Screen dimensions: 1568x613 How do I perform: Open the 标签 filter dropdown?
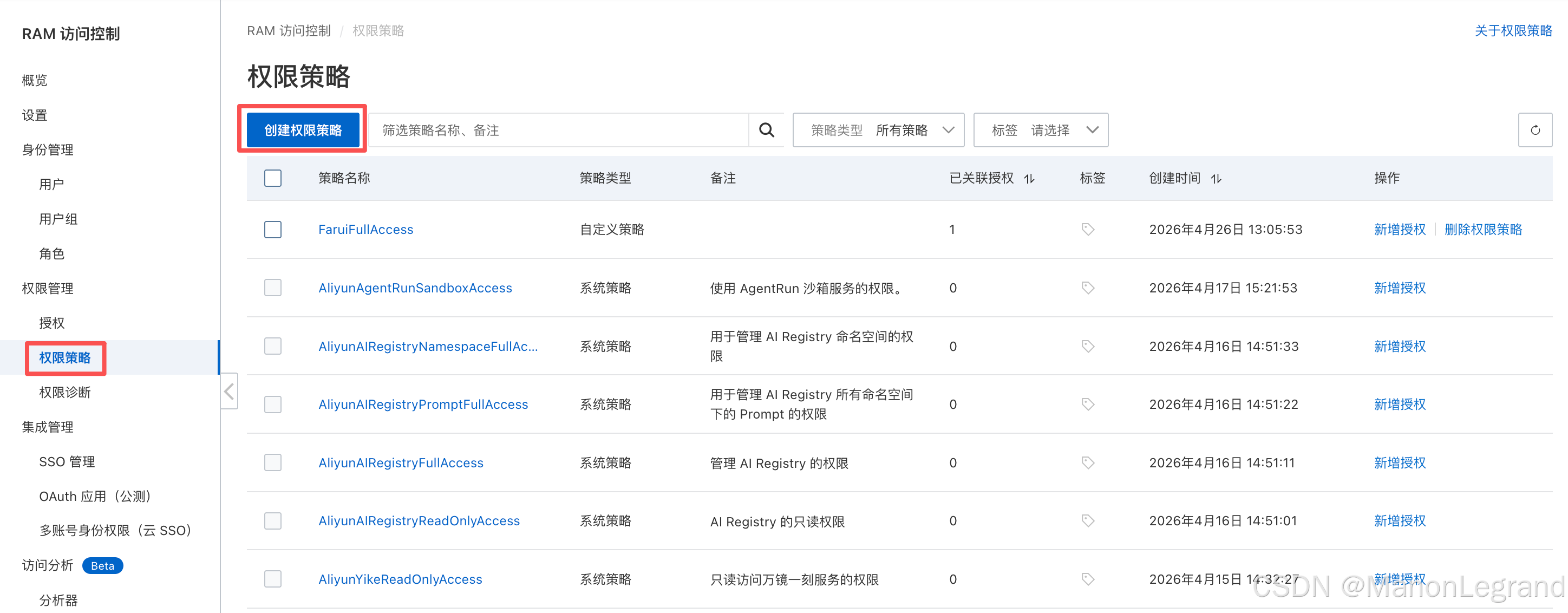(x=1040, y=129)
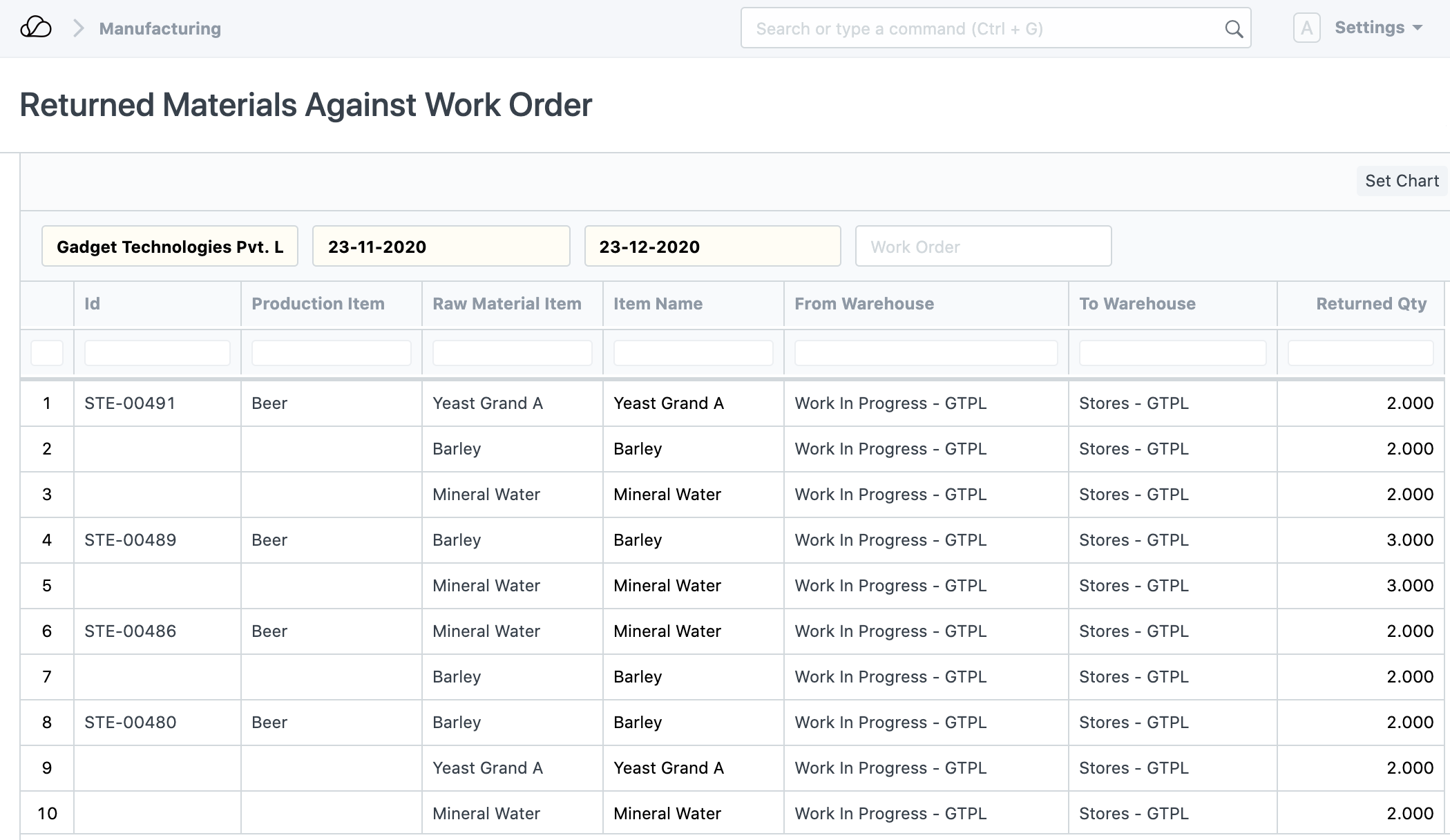Click the ERPNext cloud home icon

point(36,28)
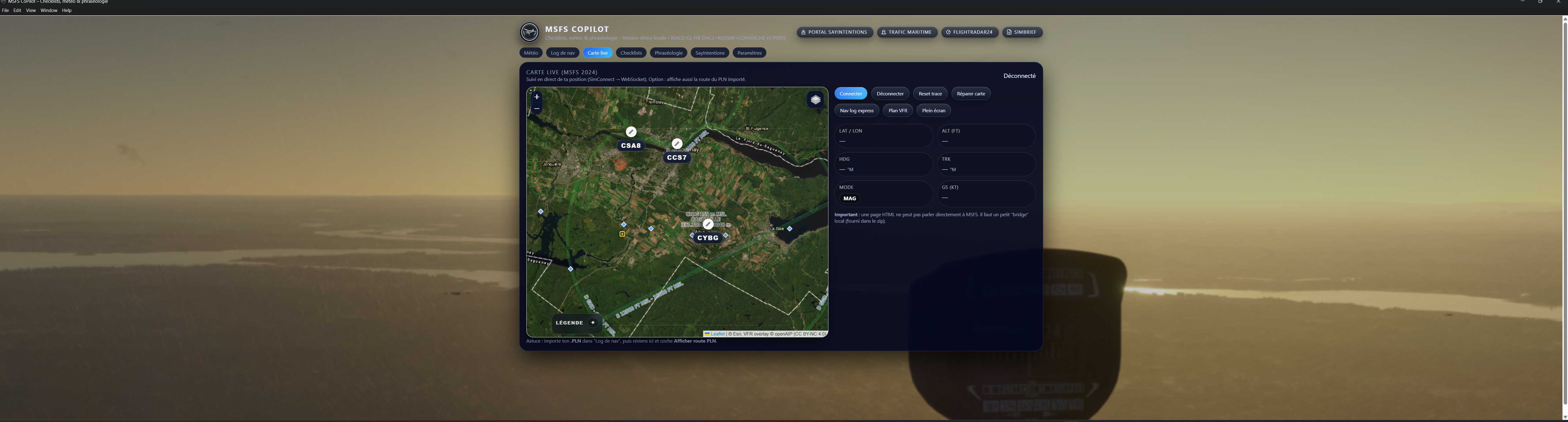Expand the Légende panel
The width and height of the screenshot is (1568, 422).
pyautogui.click(x=592, y=323)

● ● ●

▶ [TASK BRIEF] Write the listing out exactly, word for word, but omit the pictures.

▶ [RESPONSE BOX]
Screen dimensions: 1568x613 How do I perform: Open the 标签 filter dropdown?
(x=1040, y=129)
Click the ERPNext cloud home icon

point(36,28)
Expand the Légende panel
The width and height of the screenshot is (1568, 422).
pyautogui.click(x=592, y=323)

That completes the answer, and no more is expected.